Wasta results in inequalities by depriving women and those with lower social networks from accessing opportunities [4, 5]. Wasta encourages people to invest more in social networks rather than other more useful forms of social capital [6]. Wasta could decrease the utilization of healthcare services via a lack of trust in the system. Additionally, wasta may lower healthcare providers’ motivation, satisfaction, and morale. Our interviews highlighted social and organizational-level predictors and consequences of wasta.   The consequences of wasta include inequities in healthcare, decreased healthcare professionals’ motivation and morale, and lower service quality.   

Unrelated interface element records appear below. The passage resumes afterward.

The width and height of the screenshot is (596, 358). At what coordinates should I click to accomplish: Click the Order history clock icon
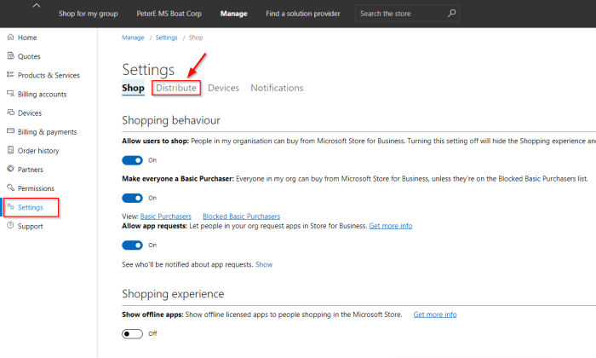coord(10,151)
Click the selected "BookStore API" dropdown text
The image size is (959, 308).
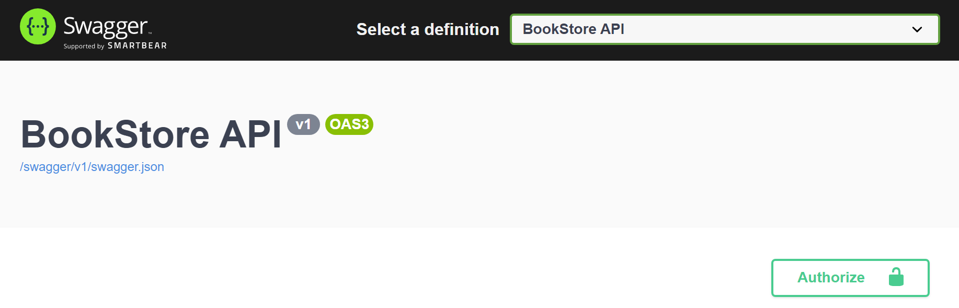573,29
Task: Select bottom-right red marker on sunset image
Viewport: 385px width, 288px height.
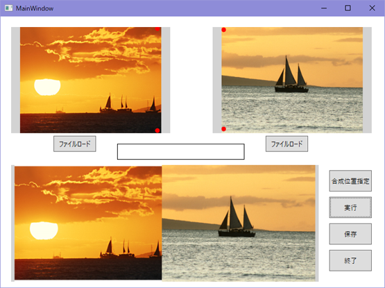Action: point(157,130)
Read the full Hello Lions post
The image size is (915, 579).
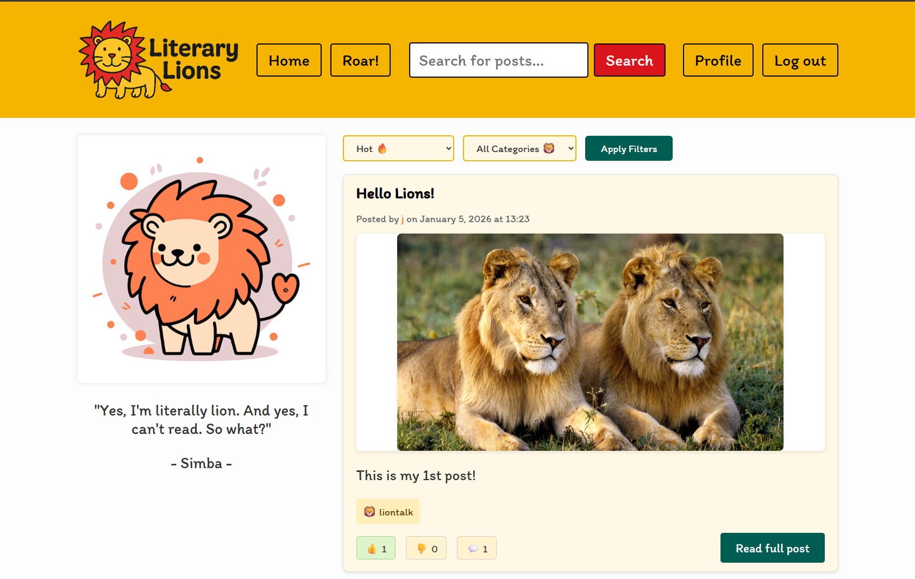[x=772, y=547]
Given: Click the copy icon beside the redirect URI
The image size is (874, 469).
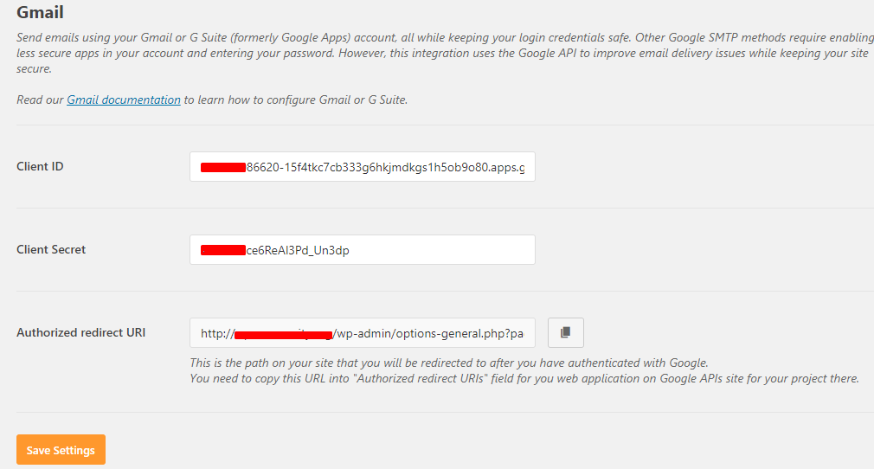Looking at the screenshot, I should 566,332.
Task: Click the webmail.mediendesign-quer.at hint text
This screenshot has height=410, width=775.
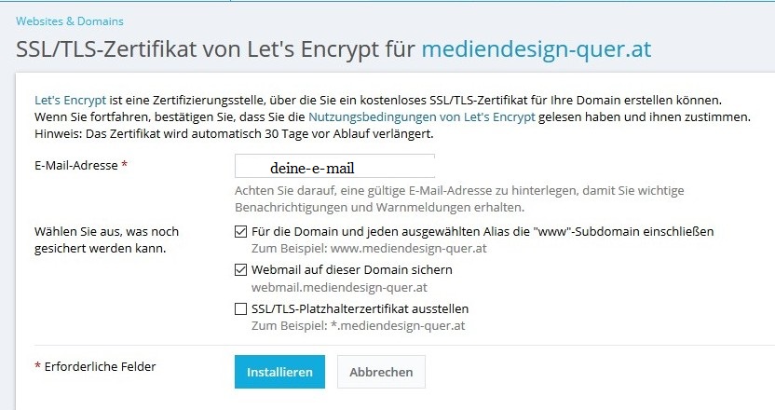Action: [339, 287]
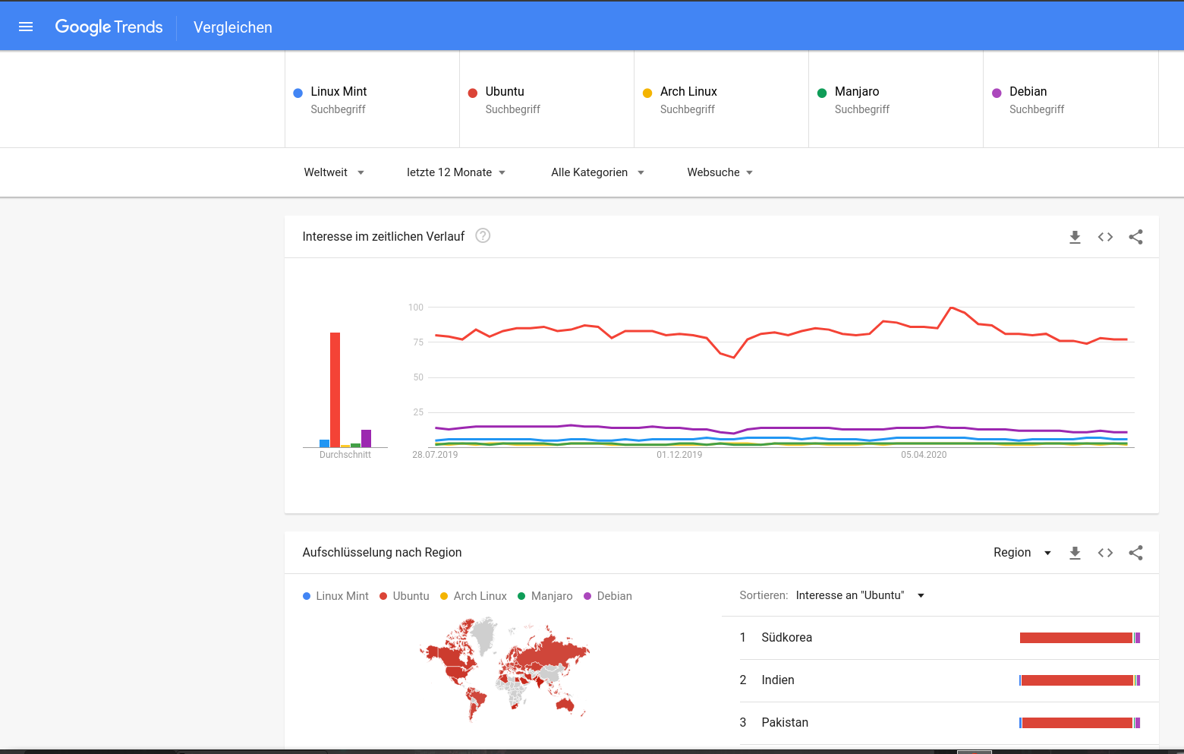
Task: Click the red Ubuntu average bar
Action: [335, 390]
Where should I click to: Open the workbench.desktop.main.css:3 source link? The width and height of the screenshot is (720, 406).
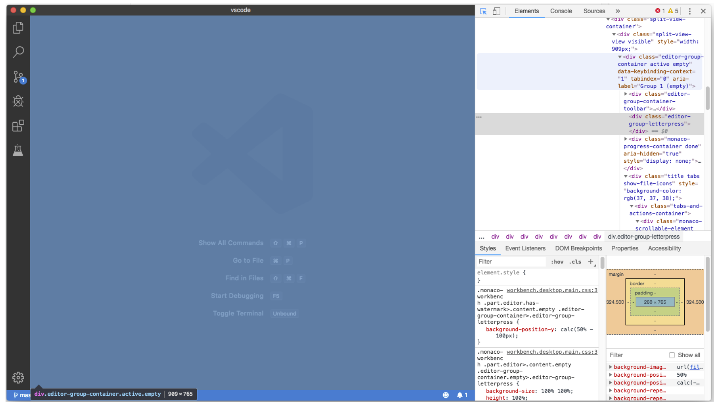551,290
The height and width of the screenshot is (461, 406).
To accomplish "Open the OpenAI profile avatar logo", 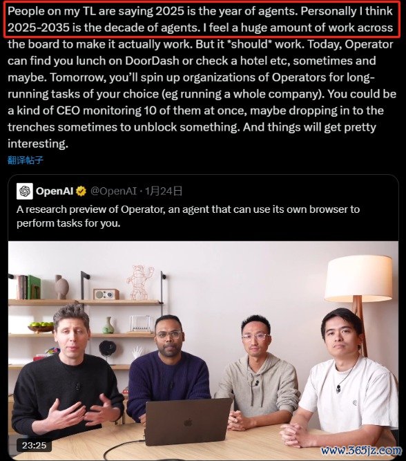I will 25,191.
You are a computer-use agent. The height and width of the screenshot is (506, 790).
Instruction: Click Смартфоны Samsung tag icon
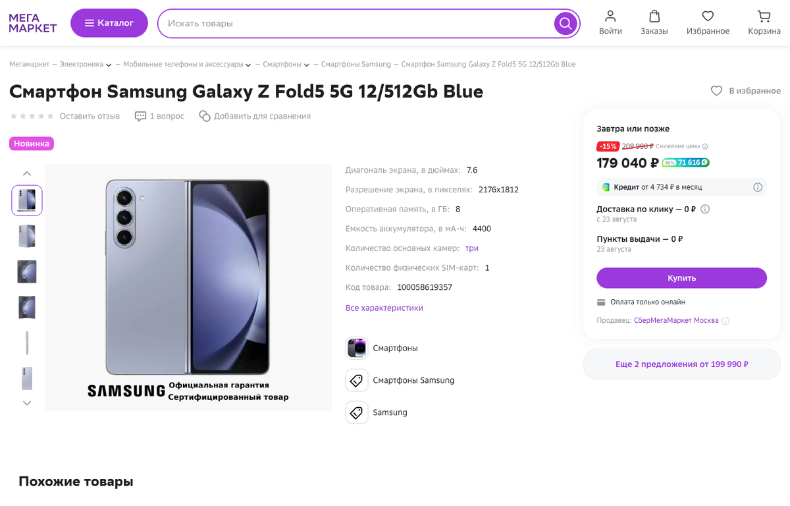tap(357, 380)
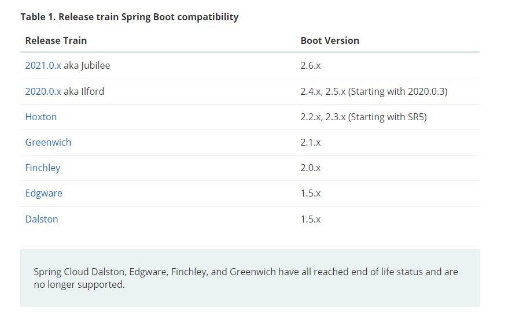The image size is (512, 315).
Task: Click the end of life notice text
Action: pyautogui.click(x=245, y=278)
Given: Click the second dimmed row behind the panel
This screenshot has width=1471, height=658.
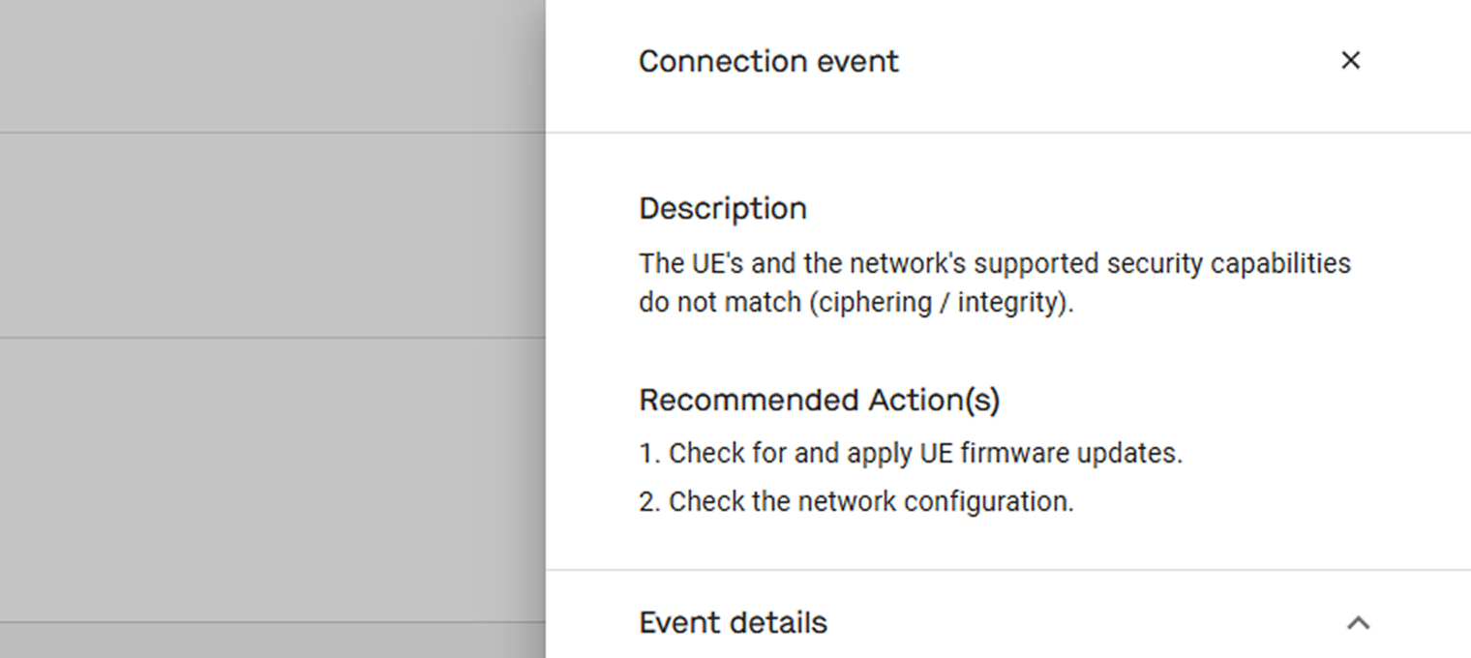Looking at the screenshot, I should click(273, 234).
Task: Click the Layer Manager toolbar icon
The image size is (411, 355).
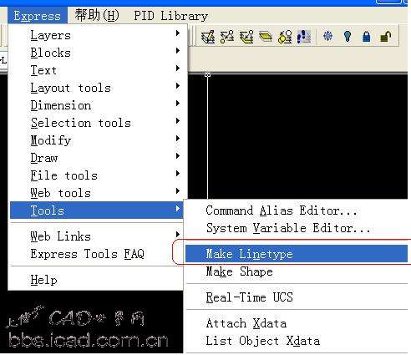Action: pos(208,37)
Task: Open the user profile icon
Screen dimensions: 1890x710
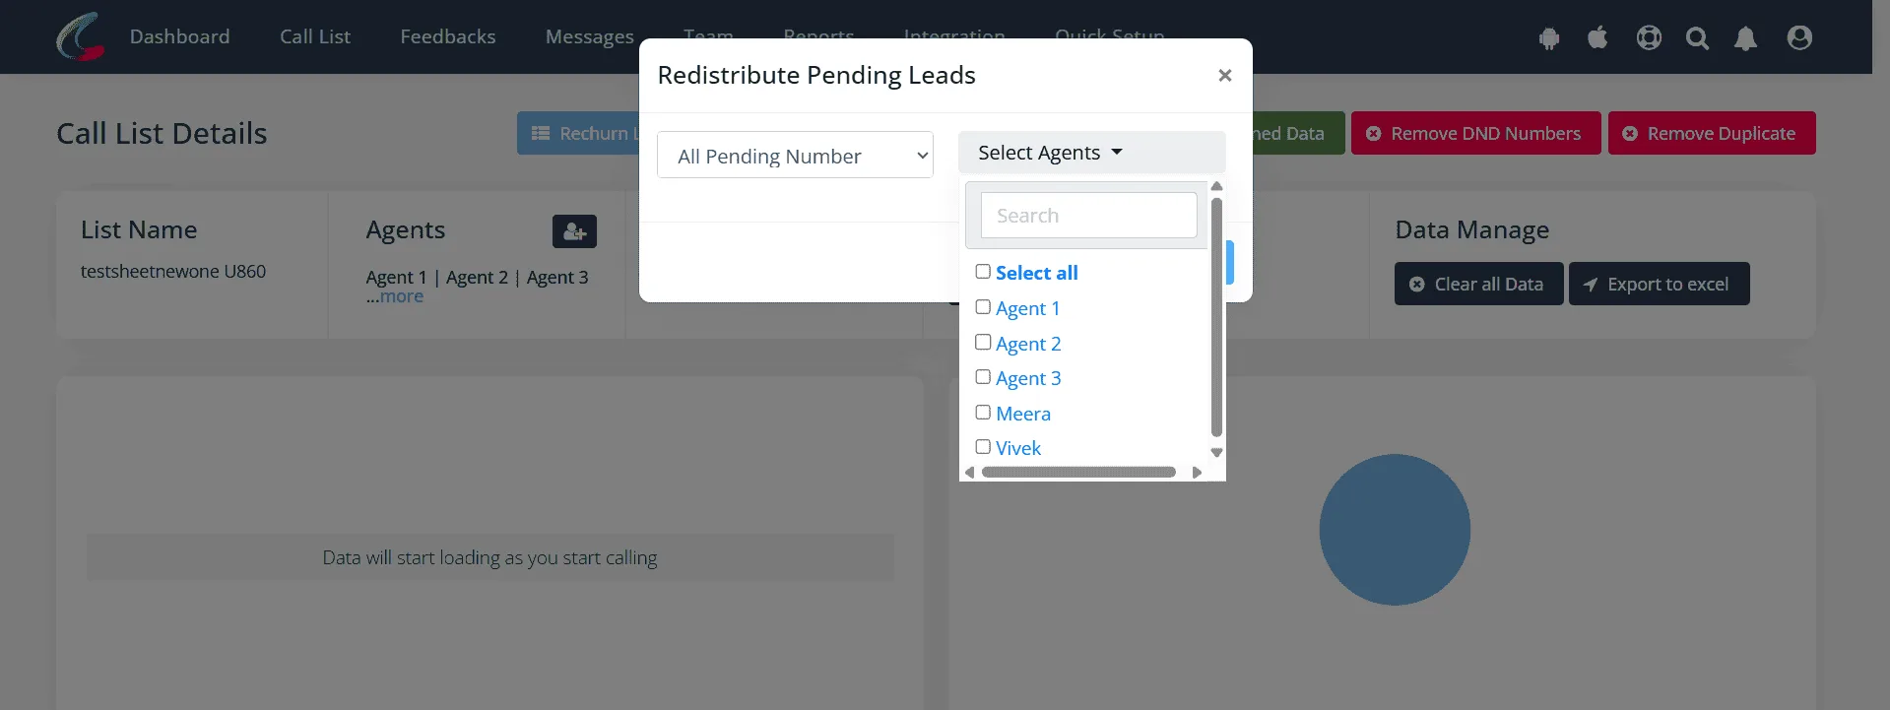Action: coord(1799,37)
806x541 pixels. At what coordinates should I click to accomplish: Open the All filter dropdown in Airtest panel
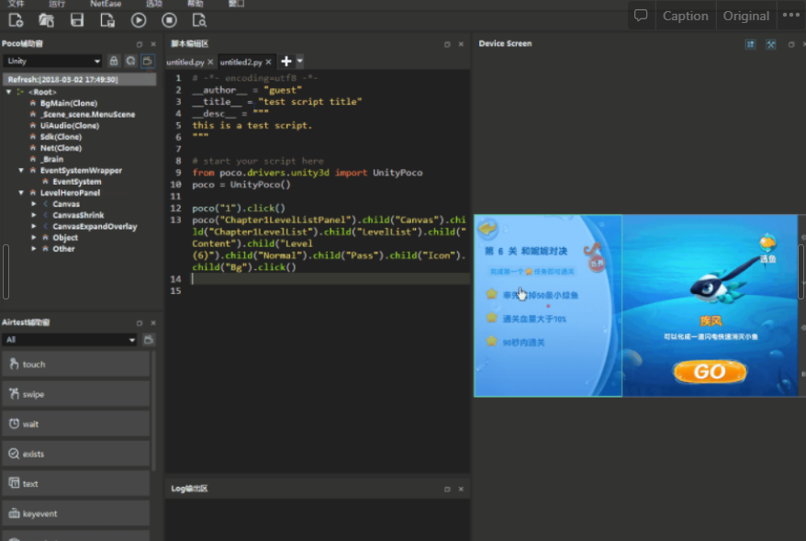tap(70, 340)
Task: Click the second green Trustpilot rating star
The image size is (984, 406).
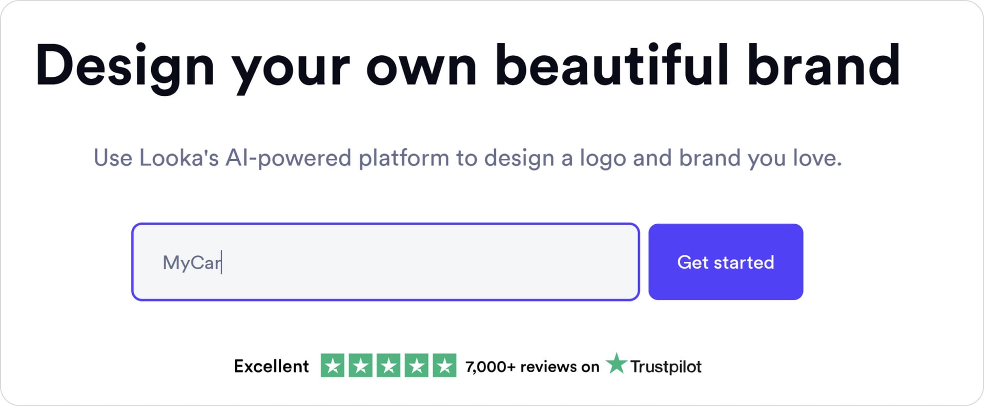Action: tap(361, 366)
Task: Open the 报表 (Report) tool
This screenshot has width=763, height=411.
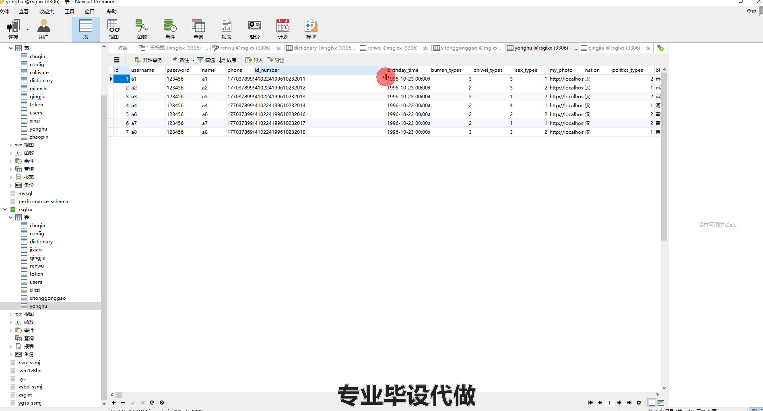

It is essential to optimize processes for efficiency, alleviate financial strains, and implement accountability measures in the healthcare domains.

  1. Horak S, Afiouni F, Bian Y, Ledeneva A, Muratbekova-Touron M, Fey CF. Informal networks: Dark sides, bright sides, and unexplored dimensions. Manag Organ Rev. 2020;16:511–42.
  2. Hutchings K, Weir D. Guanxi and Wasta: A comparison. Thunderbird Int Bus Rev. 2006;48:141–56.
  3. Alsarhan F, Ali S, Weir D, Valax M. Impact of gender on use of wasta among human resources management practitioners. Thunderbird Int Bus Rev. 2021;63:131–43.
  4. Abalkhail JM, Allan B. “Wasta” and women’s careers in the Arab Gulf States. Gend Manag Int J. 2016;31:162–80.
  5. Banihani M. Empowering Jordanian women through entrepreneurship. J Res Mark Entrep. 2020;22:133–44.
  6. Baranik L, Gorman B, Wright N. Wasta and its relationship to employment status and income in the Arab Middle East. Curr Sociol. 2021;:00113921211024705.